PyTorch: The Training Loop
import torch
import torch.nn as nn
from torch.utils.data import DataLoader, TensorDataset
# Define model
class MLP(nn.Module):
def __init__(self, in_dim, hidden, out_dim):
super().__init__()
self.net = nn.Sequential(
nn.Linear(in_dim, hidden), nn.ReLU(), nn.Dropout(0.2),
nn.Linear(hidden, hidden), nn.ReLU(), nn.Dropout(0.2),
nn.Linear(hidden, out_dim)
)
def forward(self, x): return self.net(x)
device = torch.device('cuda' if torch.cuda.is_available() else 'cpu')
model = MLP(784, 256, 10).to(device)
optimizer = torch.optim.AdamW(model.parameters(), lr=1e-3, weight_decay=1e-4)
scheduler = torch.optim.lr_scheduler.CosineAnnealingLR(optimizer, T_max=50)

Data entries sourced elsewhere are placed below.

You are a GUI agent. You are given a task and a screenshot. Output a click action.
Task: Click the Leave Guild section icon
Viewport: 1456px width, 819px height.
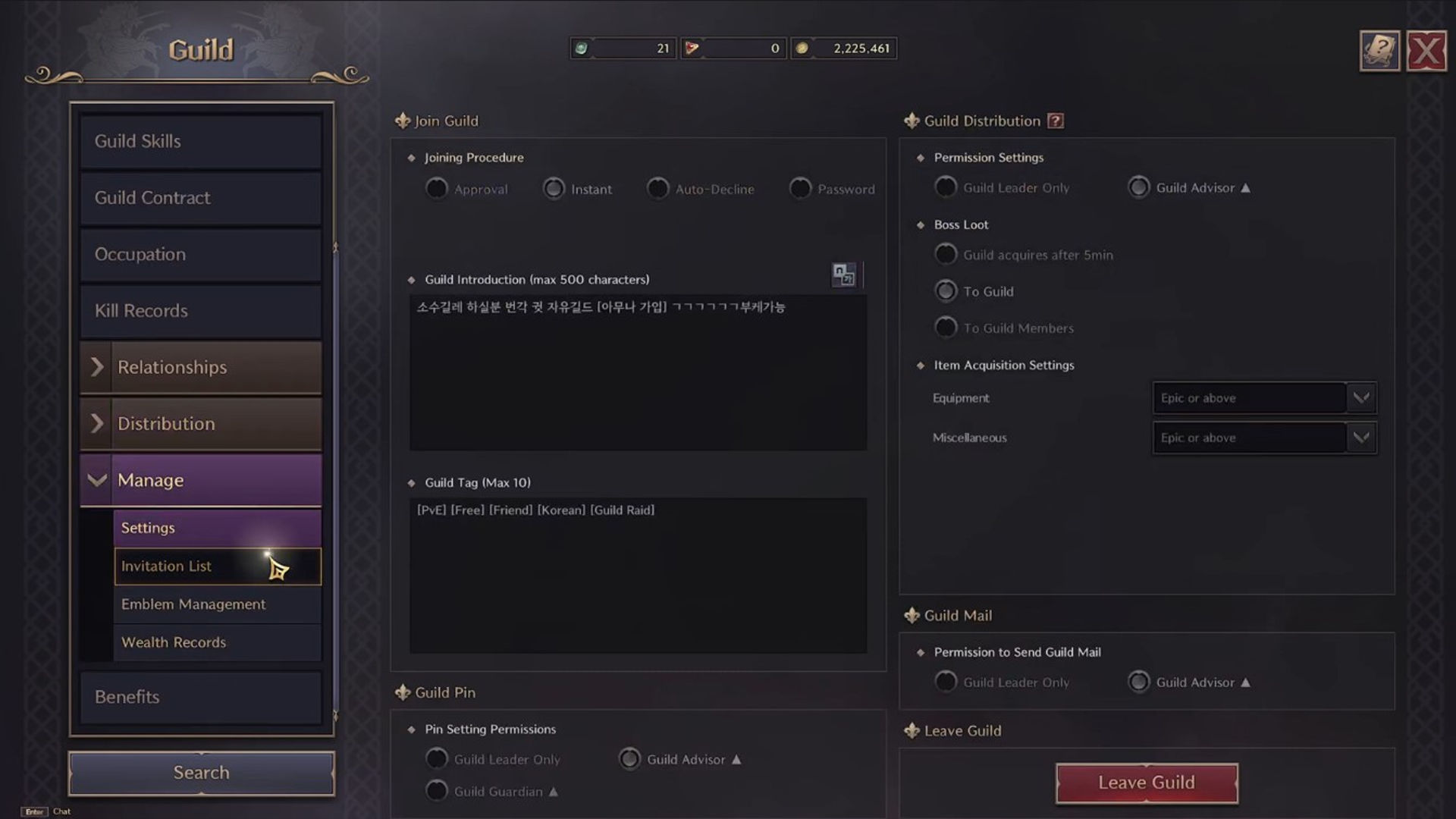coord(911,730)
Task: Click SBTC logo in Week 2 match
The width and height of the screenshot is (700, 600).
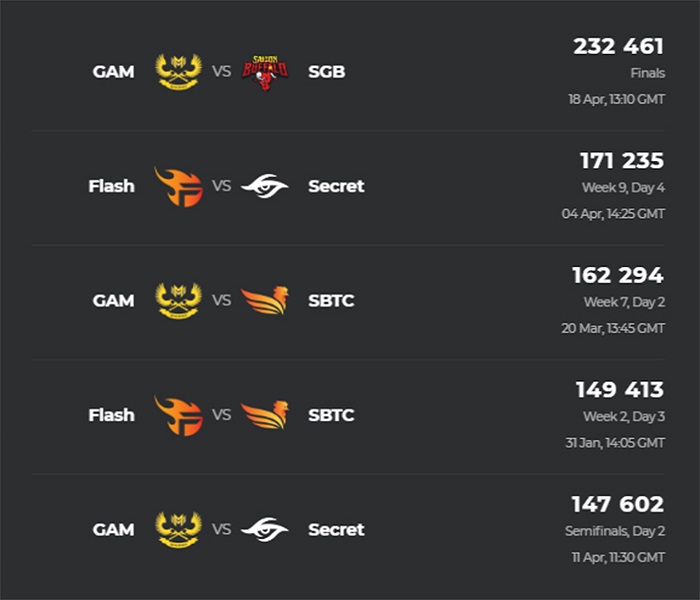Action: tap(265, 415)
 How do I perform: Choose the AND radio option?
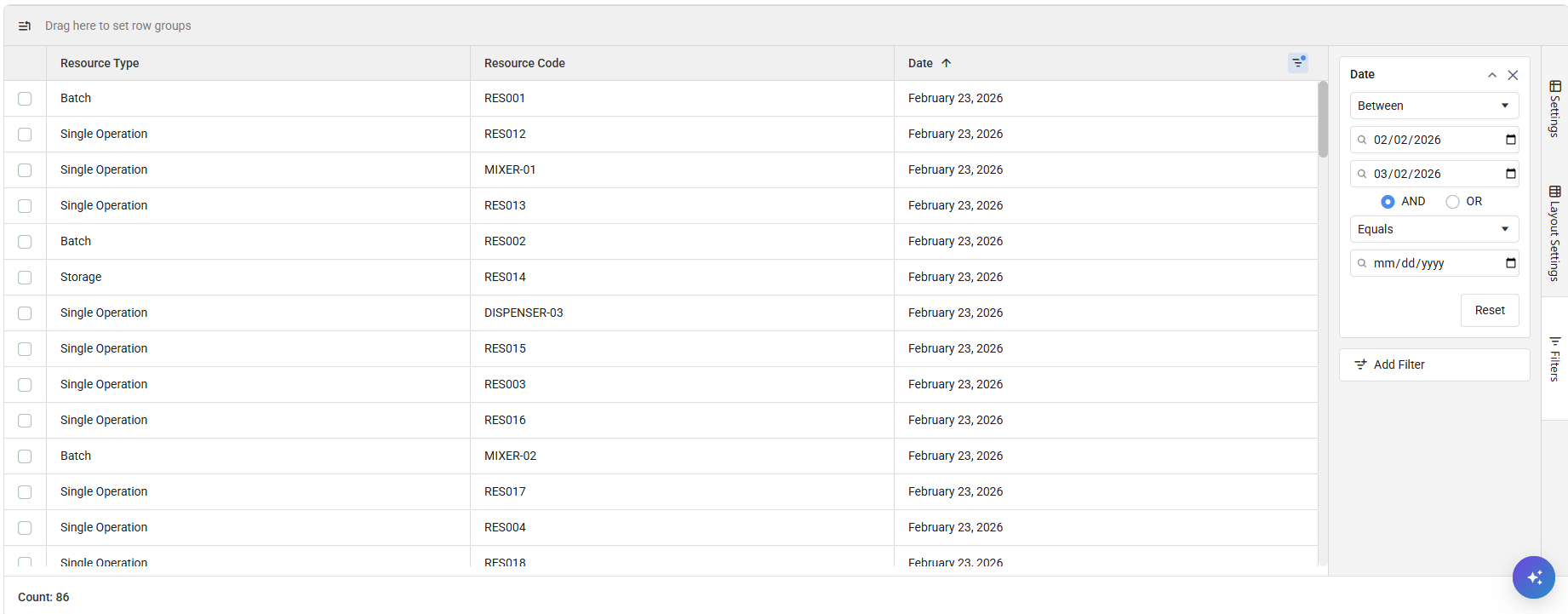pos(1388,202)
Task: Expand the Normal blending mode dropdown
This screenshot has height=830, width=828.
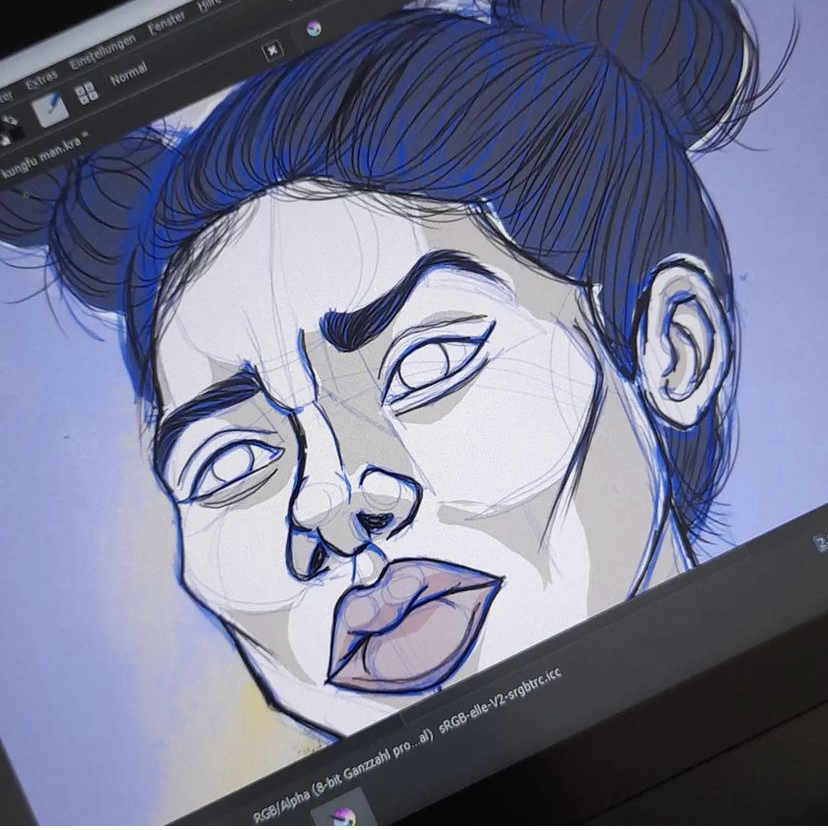Action: tap(129, 74)
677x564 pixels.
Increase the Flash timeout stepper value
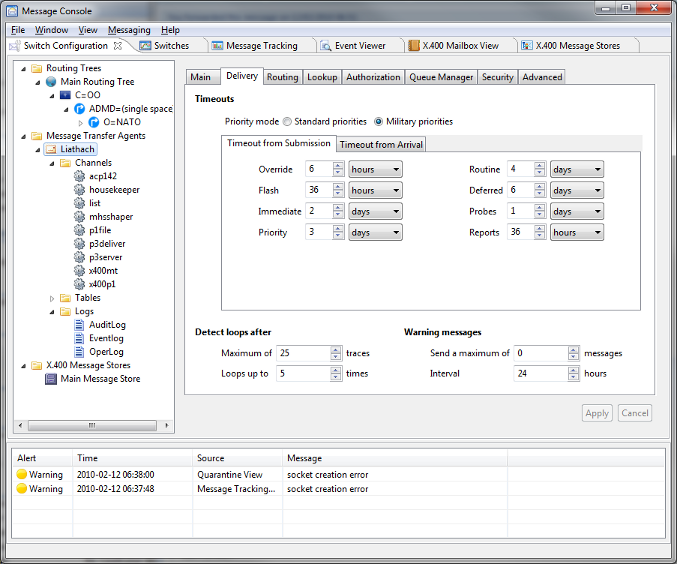[338, 187]

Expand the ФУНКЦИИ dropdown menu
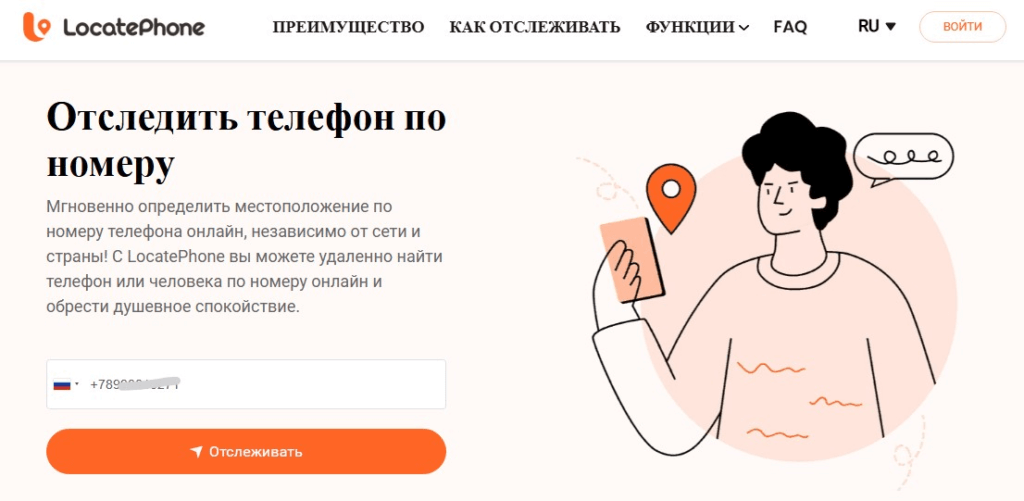coord(697,27)
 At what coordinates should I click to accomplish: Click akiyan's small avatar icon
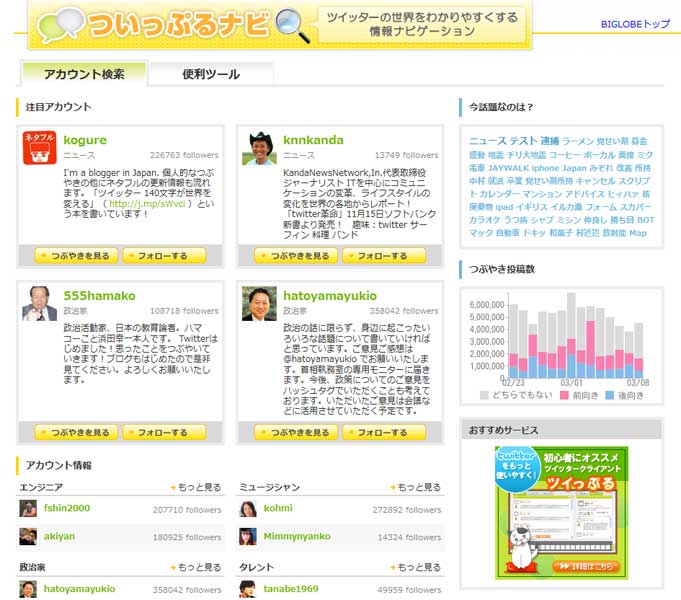click(29, 537)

criterion = nn.CrossEntropyLoss()
# Training loop (canonical pattern)
for epoch in range(num_epochs):
model.train()
for X_batch, y_batch in train_loader:
X_batch, y_batch = X_batch.to(device), y_batch.to(device)
optimizer.zero_grad()
pred = model(X_batch)
loss = criterion(pred, y_batch)
loss.backward()
nn.utils.clip_grad_norm_(model.parameters(), max_norm=1.0) # gradient clipping
optimizer.step()
scheduler.step()
model.eval()
with torch.no_grad(): # disable gradient computation
# compute val loss and accuracy
pass
Common Bugs: Forgetting model.eval() before inference (dropout stays active!), forgetting zero_grad() (gradients accumulate!), using .detach() incorrectly. Always call these in the right order.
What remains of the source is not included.